### [EXERCISE AIM]
Where a line contains the word "link", copy that line from the records below.

#####

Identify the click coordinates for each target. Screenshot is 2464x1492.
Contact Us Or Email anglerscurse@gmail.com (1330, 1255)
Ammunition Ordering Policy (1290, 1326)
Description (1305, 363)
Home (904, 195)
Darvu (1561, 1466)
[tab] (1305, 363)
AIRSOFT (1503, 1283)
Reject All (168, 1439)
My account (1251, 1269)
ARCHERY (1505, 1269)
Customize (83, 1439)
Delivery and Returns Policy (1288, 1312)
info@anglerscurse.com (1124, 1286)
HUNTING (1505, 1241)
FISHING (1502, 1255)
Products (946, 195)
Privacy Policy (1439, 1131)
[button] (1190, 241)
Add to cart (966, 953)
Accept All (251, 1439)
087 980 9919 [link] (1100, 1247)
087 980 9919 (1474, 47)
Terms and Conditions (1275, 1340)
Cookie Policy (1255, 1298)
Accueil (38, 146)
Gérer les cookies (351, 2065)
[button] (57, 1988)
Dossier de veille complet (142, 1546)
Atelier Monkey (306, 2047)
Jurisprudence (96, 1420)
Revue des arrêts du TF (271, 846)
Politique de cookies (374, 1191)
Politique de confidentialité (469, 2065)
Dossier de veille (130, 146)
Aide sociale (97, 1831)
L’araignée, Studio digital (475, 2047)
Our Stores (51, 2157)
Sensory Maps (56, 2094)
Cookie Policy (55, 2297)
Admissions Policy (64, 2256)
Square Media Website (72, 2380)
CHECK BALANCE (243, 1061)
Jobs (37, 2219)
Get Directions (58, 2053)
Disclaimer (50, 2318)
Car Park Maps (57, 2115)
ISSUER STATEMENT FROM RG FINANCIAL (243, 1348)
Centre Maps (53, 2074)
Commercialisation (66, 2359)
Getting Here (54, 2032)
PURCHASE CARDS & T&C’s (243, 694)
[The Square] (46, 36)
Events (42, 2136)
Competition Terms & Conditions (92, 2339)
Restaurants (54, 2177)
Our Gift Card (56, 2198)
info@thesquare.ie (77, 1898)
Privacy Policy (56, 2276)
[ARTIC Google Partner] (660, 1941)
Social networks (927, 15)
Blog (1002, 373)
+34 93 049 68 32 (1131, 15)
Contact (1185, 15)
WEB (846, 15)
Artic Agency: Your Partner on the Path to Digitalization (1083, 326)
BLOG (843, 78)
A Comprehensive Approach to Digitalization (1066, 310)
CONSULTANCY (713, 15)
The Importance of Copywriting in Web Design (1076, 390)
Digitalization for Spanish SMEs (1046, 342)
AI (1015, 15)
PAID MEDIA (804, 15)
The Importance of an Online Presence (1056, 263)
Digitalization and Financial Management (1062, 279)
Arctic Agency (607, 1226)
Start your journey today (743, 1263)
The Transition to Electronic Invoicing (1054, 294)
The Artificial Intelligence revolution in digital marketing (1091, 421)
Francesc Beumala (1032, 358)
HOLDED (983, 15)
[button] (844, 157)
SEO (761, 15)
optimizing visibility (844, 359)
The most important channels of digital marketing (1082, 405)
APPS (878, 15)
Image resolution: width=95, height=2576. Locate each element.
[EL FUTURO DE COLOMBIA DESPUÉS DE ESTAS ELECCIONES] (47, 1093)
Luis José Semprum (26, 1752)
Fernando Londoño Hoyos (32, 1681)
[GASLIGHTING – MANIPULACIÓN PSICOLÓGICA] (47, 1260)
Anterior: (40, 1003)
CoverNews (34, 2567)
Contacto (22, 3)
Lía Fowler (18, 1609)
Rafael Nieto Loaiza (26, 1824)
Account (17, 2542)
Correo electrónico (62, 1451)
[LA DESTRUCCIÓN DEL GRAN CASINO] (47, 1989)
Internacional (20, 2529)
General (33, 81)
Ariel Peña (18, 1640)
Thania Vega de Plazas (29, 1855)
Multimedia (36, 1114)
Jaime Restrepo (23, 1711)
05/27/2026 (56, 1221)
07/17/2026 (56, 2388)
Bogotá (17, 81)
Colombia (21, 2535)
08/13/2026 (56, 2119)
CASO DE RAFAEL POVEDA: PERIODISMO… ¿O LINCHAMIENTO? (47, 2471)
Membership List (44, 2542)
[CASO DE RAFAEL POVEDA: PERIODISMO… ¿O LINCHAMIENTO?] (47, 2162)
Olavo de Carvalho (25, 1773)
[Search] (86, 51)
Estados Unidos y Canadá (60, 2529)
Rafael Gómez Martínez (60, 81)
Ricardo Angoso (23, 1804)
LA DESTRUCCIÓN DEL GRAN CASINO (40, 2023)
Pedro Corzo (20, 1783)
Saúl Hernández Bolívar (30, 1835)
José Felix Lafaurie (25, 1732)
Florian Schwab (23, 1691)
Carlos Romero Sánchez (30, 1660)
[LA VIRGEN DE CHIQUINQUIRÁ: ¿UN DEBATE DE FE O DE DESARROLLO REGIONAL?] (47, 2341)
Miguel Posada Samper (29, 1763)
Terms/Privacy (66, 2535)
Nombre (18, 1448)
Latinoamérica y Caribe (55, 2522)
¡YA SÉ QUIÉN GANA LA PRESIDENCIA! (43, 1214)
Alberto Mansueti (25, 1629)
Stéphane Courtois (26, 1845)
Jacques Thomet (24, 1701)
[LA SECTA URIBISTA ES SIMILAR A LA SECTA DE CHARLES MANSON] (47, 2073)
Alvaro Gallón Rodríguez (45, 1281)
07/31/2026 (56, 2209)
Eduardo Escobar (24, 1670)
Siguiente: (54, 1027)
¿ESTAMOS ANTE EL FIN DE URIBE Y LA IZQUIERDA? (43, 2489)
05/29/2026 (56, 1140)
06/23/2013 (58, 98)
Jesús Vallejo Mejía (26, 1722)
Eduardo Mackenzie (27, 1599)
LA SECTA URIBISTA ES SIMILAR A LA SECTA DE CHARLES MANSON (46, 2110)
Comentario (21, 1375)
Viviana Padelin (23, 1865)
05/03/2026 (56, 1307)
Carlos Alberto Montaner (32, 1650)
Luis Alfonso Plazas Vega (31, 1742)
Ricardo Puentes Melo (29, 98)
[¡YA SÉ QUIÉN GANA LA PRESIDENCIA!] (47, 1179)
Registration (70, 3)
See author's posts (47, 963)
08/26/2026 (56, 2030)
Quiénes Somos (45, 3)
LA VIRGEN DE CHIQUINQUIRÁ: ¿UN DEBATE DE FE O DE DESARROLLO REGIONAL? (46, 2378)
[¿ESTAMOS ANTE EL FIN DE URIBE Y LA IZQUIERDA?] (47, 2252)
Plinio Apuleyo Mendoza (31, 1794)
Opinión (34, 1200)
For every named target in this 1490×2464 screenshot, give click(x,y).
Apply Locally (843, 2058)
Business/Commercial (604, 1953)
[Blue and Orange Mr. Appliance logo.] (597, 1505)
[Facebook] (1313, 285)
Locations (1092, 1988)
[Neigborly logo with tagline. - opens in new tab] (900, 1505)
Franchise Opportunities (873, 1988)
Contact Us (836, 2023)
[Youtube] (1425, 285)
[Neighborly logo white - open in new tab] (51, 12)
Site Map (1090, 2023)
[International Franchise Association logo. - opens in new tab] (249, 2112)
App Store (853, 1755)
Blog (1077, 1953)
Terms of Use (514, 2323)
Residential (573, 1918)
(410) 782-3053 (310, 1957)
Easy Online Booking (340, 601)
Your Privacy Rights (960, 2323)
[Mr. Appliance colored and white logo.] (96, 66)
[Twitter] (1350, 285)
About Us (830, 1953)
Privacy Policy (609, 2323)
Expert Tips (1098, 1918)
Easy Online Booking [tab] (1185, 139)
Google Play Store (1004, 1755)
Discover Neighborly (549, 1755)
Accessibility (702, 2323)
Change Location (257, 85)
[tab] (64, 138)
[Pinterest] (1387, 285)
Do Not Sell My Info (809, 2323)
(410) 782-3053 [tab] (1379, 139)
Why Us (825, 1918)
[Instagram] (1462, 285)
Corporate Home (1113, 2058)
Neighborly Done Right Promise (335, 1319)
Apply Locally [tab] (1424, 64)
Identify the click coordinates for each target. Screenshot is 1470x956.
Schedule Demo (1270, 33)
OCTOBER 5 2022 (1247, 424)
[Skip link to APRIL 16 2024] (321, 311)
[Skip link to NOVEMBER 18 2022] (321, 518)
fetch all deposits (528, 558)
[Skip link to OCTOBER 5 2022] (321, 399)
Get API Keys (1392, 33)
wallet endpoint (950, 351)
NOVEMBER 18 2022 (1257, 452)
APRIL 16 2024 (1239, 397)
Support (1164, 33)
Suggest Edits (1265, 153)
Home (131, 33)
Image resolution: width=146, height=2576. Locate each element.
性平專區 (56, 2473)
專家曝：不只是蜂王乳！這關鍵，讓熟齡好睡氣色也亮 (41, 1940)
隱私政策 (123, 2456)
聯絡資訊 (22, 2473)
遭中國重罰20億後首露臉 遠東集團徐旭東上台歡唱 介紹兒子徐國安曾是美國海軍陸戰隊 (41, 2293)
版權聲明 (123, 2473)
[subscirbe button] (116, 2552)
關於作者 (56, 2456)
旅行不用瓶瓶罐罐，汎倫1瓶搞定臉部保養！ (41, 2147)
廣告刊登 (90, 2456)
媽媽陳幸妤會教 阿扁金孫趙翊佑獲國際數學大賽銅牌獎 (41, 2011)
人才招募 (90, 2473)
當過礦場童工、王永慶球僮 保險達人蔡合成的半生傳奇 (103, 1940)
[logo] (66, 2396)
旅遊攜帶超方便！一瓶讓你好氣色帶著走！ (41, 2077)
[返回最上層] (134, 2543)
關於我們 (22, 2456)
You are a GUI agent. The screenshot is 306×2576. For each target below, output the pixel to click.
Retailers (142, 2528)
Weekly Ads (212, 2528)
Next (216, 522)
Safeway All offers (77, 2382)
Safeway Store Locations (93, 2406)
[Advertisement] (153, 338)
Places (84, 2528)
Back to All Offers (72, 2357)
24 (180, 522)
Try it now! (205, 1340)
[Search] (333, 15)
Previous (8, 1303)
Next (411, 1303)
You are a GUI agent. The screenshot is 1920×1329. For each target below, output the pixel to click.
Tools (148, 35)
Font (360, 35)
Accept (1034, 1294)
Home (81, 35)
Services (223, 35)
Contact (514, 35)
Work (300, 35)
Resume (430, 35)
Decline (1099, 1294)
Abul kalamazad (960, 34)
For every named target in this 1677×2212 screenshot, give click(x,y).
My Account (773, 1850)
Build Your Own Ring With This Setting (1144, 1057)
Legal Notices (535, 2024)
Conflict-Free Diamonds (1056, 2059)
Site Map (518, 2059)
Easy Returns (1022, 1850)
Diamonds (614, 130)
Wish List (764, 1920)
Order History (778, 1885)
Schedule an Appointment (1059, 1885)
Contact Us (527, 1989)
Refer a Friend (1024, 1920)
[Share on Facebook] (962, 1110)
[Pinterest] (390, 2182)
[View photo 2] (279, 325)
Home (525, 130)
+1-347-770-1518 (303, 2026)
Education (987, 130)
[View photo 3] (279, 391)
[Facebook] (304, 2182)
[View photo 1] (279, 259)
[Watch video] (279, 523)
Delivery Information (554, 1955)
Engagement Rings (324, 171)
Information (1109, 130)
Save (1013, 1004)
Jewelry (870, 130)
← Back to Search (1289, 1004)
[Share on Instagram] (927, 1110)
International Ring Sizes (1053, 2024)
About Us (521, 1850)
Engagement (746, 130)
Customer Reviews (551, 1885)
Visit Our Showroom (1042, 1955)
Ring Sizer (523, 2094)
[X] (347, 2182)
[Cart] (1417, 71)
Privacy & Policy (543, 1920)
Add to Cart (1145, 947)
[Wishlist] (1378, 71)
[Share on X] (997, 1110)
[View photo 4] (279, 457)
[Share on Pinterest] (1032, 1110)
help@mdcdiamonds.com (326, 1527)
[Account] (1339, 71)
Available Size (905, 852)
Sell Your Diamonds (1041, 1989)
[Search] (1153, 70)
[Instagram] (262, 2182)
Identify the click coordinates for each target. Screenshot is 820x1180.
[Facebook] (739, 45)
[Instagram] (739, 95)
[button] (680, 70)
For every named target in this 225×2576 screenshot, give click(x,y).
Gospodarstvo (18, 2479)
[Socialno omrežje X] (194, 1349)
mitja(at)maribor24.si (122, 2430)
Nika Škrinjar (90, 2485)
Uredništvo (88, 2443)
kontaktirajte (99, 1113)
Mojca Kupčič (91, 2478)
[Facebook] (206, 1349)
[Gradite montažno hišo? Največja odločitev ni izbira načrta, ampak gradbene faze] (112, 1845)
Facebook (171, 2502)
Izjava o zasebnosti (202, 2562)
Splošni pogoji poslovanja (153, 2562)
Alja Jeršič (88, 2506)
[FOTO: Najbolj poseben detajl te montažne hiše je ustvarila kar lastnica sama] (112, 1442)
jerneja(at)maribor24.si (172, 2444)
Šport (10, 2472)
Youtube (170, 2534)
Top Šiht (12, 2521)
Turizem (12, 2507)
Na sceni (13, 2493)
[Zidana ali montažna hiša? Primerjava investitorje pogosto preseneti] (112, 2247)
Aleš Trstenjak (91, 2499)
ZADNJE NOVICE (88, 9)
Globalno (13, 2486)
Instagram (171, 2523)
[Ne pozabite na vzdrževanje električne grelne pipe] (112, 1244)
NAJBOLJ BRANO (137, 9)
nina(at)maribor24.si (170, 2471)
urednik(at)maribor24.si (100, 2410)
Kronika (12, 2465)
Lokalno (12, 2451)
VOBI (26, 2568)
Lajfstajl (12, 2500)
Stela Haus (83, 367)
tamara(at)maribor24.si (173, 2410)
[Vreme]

#####

### [SOLUTION TO THIS PROBLEM]
087 980 9919 [link] (1100, 1247)
[Skip link to APRIL 16 2024] (321, 311)
[Skip link to NOVEMBER 18 2022] (321, 518)
[Skip link to OCTOBER 5 2022] (321, 399)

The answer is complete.